Part 3 – the final installment of reading response 7

After reading chapters one through four of Multimodality: a social semiotic approach to contemporary communication, I have some additional insights to my most recent analytical reflection post on my running mode and community. The most significant is how much the social is stressed in Kress’ book on multimodality. Using previous works we’ve read, the social influence is usually acknowledged in some fashion, but not at the forefront as with Kress.

My running community formed from people who like to communicate and represent themselves with beer, running, and fun. My running community grew in a small college town, primarily of various scientists, academics, and parents. We have nearly pro-level runners sometimes and we have lots of neurotically and  competitively driven  personalities. The group started as an escape, a pick-me-up on hump day, a combination of two loves, running and beer. It is still these things but the competitive, analytical,  lovers of information that actually represented, or produced the group (and distributed…aaaalll the things), informed the communication and representation of the group.

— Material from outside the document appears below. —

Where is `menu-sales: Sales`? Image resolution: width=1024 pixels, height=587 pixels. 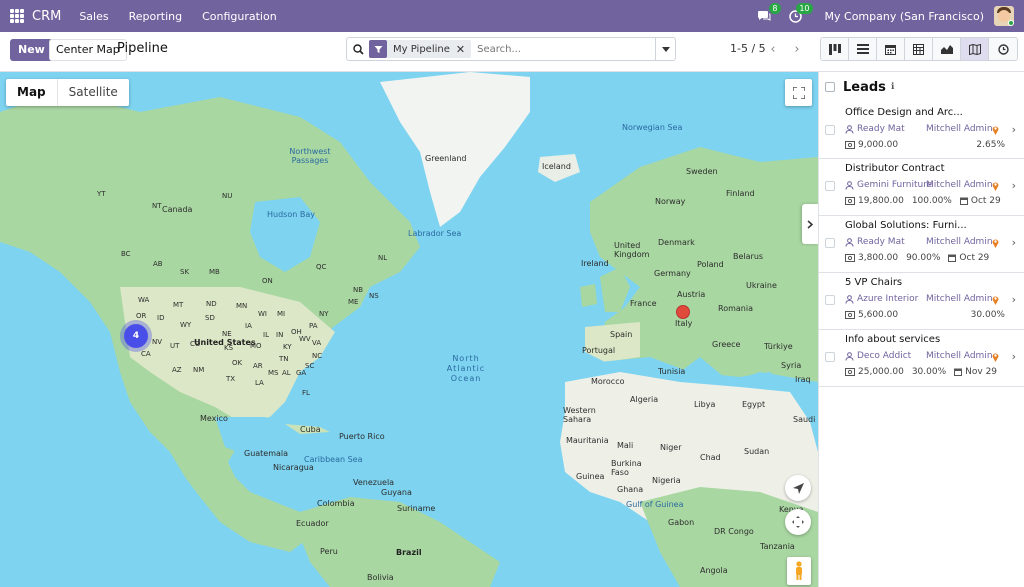 menu-sales: Sales is located at coordinates (94, 16).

We started keeping stats. Running stats (pretty normal, really). And beer stats. We put the serious on the silly and in turn the silly made our seriousness seem less serious.

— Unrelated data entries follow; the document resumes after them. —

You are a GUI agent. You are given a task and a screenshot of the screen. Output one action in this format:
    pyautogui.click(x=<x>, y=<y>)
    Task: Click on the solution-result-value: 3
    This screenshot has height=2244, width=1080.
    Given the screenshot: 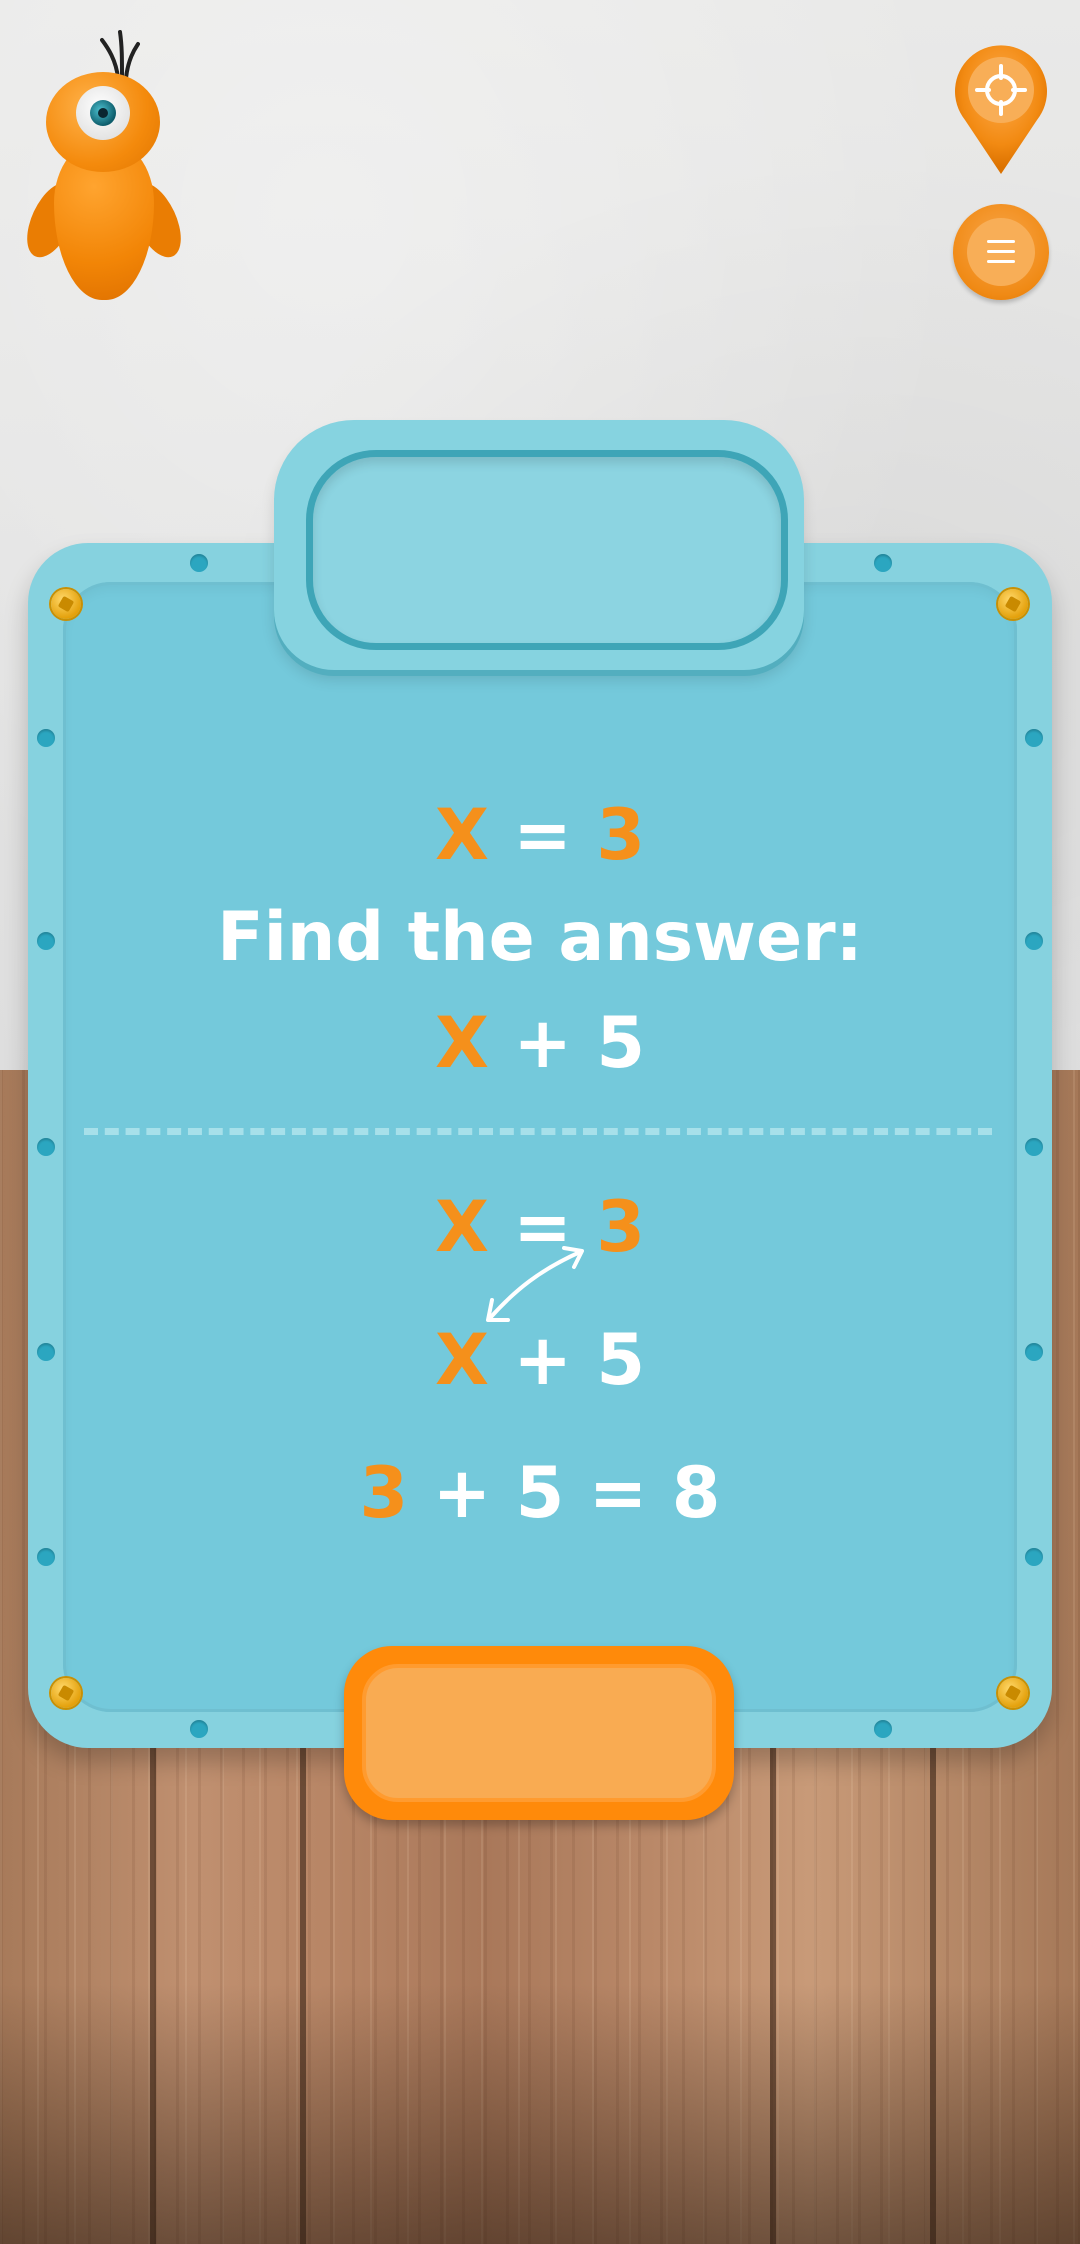 What is the action you would take?
    pyautogui.click(x=384, y=1493)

The Second is First: reading response seven in Parts

The prompt wanted me to look at one of my multimodals with Kress and Van Leeuwen, then with Kress’ multimodal and semiotics book. So I decided to do so without reading the second, first; I wanted to keep my application from influence to see…just to see.

Part 2

Discourse, design, production, distribution

As mentioned in class, seems a natural connection to Invention, Style, Arrangement, and delivery.

The following applies these concepts to my multimodal post about my GPS watch and running community.

Leeuwen and Kress’ definition of discourse really threw me; how could discourse not be about the conversation? I really struggled to understand it and apply it. But now, perhaps because I did that work to understand it, it seems to apply quite perfectly to the running tools and community I participate in. The topic, the data, the knowledge is there without us talking about it. Running to some extent is natural, intuitive. And humans are social creatures and learn socially so it only makes sense that we would run together sometimes. And the information, how far, how fast, how long (and how much beer) exists before we utter anything. It exists whether we record it or not. But we do and that is the discourse practice.

The design behind our data follows the tradition of the hard sciences and has alphabetic and images to communicate the info (charts, graphs). Arguably design is another discourse for us as we all have different ways of running, different brands or models of GPS watches. In all cases design is communicating something: scientific but fun (or perhaps poking fun at our scientifically driven lives), amount of money invested for a training watch, triathlete or not (based on watch model), and levels of competitiveness. The design of our running group also becomes material, production and distributed, when we order our shirts that always say, “Run and Be Hoppy” on them somewhere. More through collaboration, production, have we come to be the data driven entities that we are.

Production of our data is a physical labor, transferring and transforming the information from our bodies to the satellites and chronometers and back. We transfer the information from our watch to the paper. Later it is transferred once more when our fearless but never beerless leader and computer scientist puts it into the website, coding and algorithms to analyze and interpret our data.  Production is always multimodal: utilizing and shifting design, the mode of conversation, applied discourse, sourced ultimately from discourse as Kress and Leeuwen have defined it.

Distribution is also what connects us. Who is closest to getting into the keg club? Who ran the most? Who is training for a race? The distribution gives a new way of seeing what we could communicated, or distributed differently. We are able to connect and stay connected with a much larger group of people because of distributing our stats on the internet.